From: Jiri Olsa <jolsa@redhat.com>

Adding TRACE_REG_PERF_OPEN and TRACE_REG_PERF_CLOSE to differentiate
register/unregister from open/close actions.

The register/unregister actions are invoked for the first/last
tracepoint user when opening/closing the event.

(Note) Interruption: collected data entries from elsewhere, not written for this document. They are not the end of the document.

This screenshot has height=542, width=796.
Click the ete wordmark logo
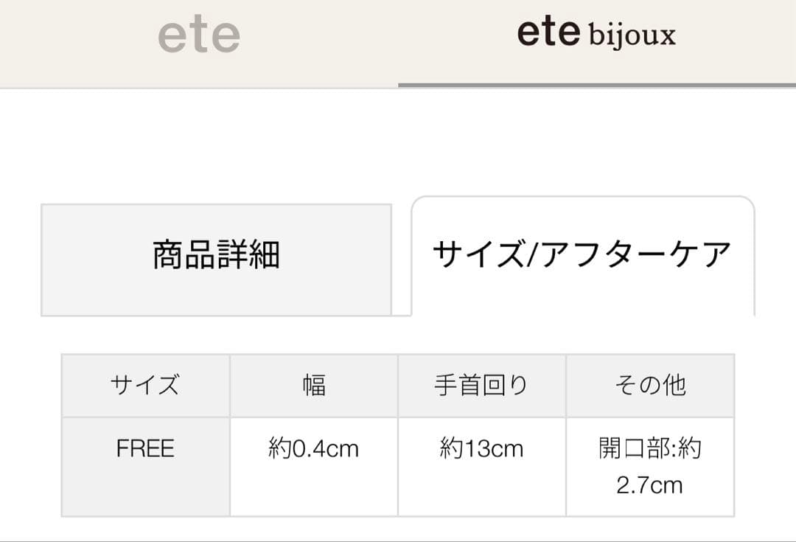point(199,35)
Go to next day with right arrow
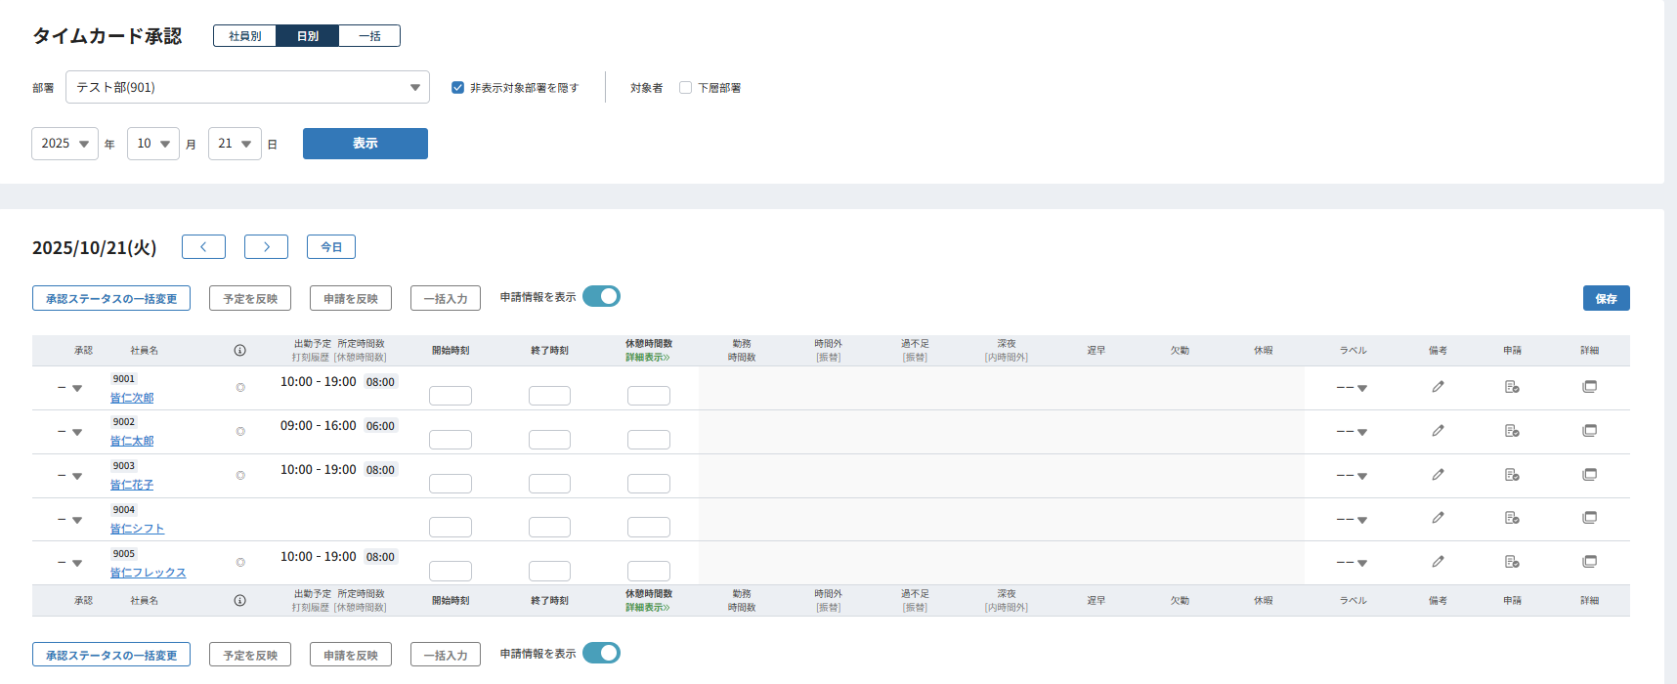 [266, 247]
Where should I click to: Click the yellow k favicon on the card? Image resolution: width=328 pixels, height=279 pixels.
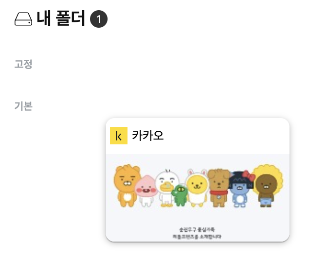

The open/close actions are invoked for each tracepoint user when
opening/closing the event.

Link: http://lkml.kernel.org/r/1329317514-8131-3-git-send-email-jolsa@redhat.com

Acked-by: Frederic Weisbecker <fweisbec@gmail.com>
Signed-off-by: Jiri Olsa <jolsa@redhat.com>
Signed-off-by: Steven Rostedt <rostedt@goodmis.org>
---
 include/linux/ftrace_event.h    |    6 +-
 kernel/trace/trace_event_perf.c |  116 +++++++++++++++++++++++++--------------
 kernel/trace/trace_events.c     |   10 ++-
 kernel/trace/trace_kprobe.c     |    6 ++-
 kernel/trace/trace_syscalls.c   |   14 +++-
 5 files changed, 101 insertions(+), 51 deletions(-)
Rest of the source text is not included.